Infertile couples may find surrogacy parenthood is the best way to conceive a baby. These tips for surrogate mothers and parents (usually couples coping with infertility) are from a woman with a great deal of experience as a surrogate mom…
Before the tips, a quip about raising kids:
“Biology is the least of what makes someone a mother,” said Oprah Winfrey.
It’s not who gives birth to a child that makes someone a mother! True parenthood is about raising, loving, teaching, and preparing your kids for their own lives. To learn more about surrogacy, read Pathways to Parenthood: The Ultimate Guide to Surrogacy by Stacy Ziegler.
And, here are tips for surrogate parenthood from an experienced surrogate mother…
Surrogate Mothers and Parents – Tips for Surrogacy Parenthood
These tips are from a woman who has acted as a surrogate mother for couples who can’t have their own children due to infertility or lifestyle choices.
Tips for Surrogate Mothers
Read everything with a grain of salt. Know that it is painful to give up a child, but also realize there is some contact afterwards. Make sure that’s in the contract!
Put your wishes in the written contract. Don’t trust anything that is just stated verbally. Make sure it’s in the contract! This is a very emotional experience, and you need someone looking out for you.
Have the intended parents sign a confidentiality agreement so you can quote it when needed.
Consider additional embryos. Know how many embryos they are transferring and the grade: educate yourself and be prepared. If you don’t want to go through a reduction, then don’t let them transfer additional embryos.
Don’t make decisions when you’re taking fertility medications. Once you start fertility medications, it’s not the time to make any important decisions! Hire an attorney to stand up for you, and NEVER hire one attorney to represent both sides (it’s a conflict of interest – if the intended parents are paying, who is he really going to fight for?).
Have a sense of humor! You won’t believe the stupid stuff people ask – and have a witty comeback. I had a doctor ask if I slept with the intended parents — “Um, yeah her egg just shot out of her, met his sperm and went into my uterus!” He realized what he said afterward – but still have the comments ready.

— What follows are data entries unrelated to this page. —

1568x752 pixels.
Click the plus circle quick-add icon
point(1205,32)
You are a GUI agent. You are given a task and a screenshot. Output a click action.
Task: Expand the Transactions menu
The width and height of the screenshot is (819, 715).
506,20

Be prepared for opinions. Everyone has an opinion, and it’s usually negative. Sure you’ll get the “That’s awesome!” to your face. Some people say stuff about how it’s playing God and even accuse you of selling a baby. No one truly understands surrogate motherhood, so find people who do, and rely on them to fend off the idiots.

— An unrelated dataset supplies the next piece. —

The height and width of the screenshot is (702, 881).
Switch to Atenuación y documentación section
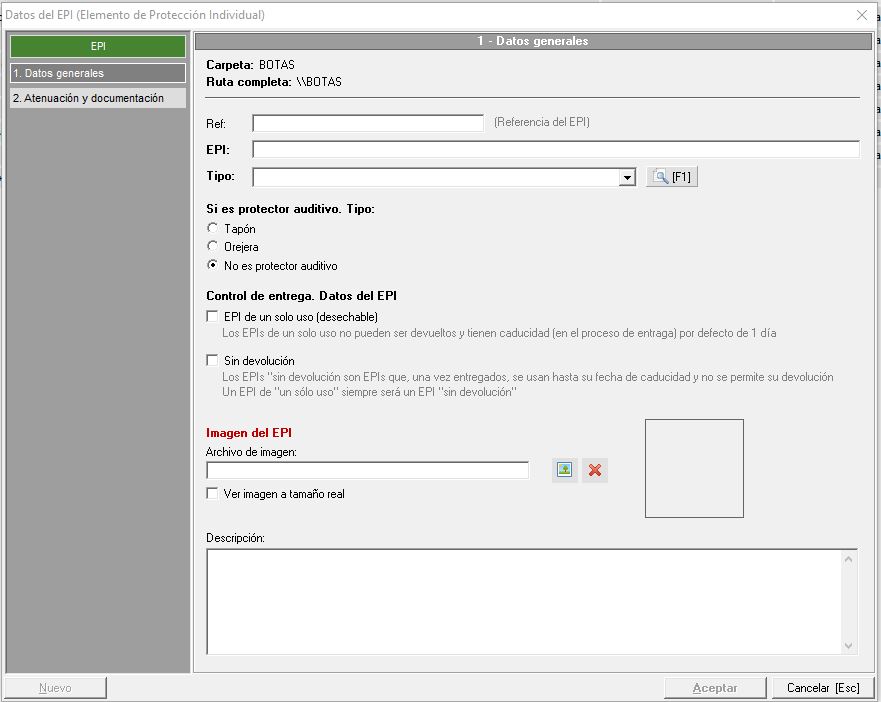coord(97,98)
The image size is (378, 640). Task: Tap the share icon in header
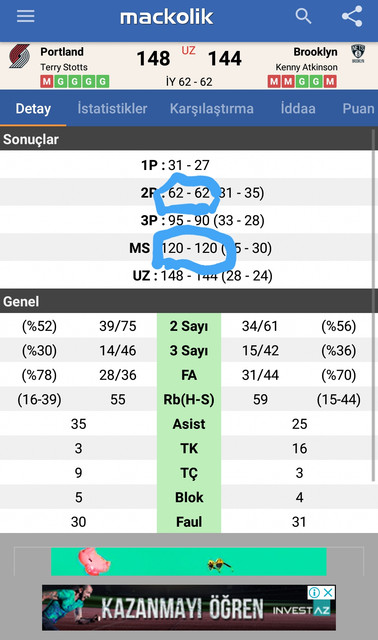click(352, 16)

Tips for Intended Parents (Couples Coping With Infertility)
Admit you need help. Mourn your infertility, and truly accept help. I’ve worked with gay men who have nothing short of temper tantrums that it isn’t fair that they can’t have children. I agree – it’s not fair – but surrogacy gives you a way to have a biological child! It’s also not fair that some traditional couples also cope with infertility. One thing I was told growing up is that life isn’t fair…and it’s true.
Be yourself. Don’t put on an act when you meet your surrogate mother. Be yourself – but not so much that you offend her! I’ve had both. The couple that put the act on hunted us down to tell us we were making a mistake, and that they were perfect. I explained to them that I felt they were putting on an act and they admitted it and didn’t think it was wrong. They went thru about 6 or 7 other surrogates, getting turned down each time until they finally were real with a surrogate. They’ve gone on to have two kids. It took them many years to get there, though. So, accept why you need a surrogate, and go for it!
Relax, you’re pregnant! I’m laughing because your won’t be able to relax for about 20 years. Say thank you! Thank the doctors, the nurses, the surrogate even though everything is going on with her – it’s ultimately for you, so be grateful and show it.
Let the doctors do their jobs. Just because you read that someone’s niece’s dog walker did a particular thing with a surrogate mother, don’t push it and insist for that. You trusted the surrogate mother’s body to get pregnant, so trust it to deliver. Even though you are in control, ask the surrogate what she wants and if it’s okay to step in.
Relax, laugh and just enjoy your new life with baby!